*Source data*.
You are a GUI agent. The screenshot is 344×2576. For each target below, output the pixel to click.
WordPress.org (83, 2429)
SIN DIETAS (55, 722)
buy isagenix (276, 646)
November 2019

*Goal of the exercise*. The records above should be given again in full, exactly as written.

*Written solution*.
You are a GUI agent. The screenshot is 344×2576. For each target below, output the pixel to click.
WordPress.org (83, 2429)
SIN DIETAS (55, 722)
buy isagenix (276, 646)
November 2019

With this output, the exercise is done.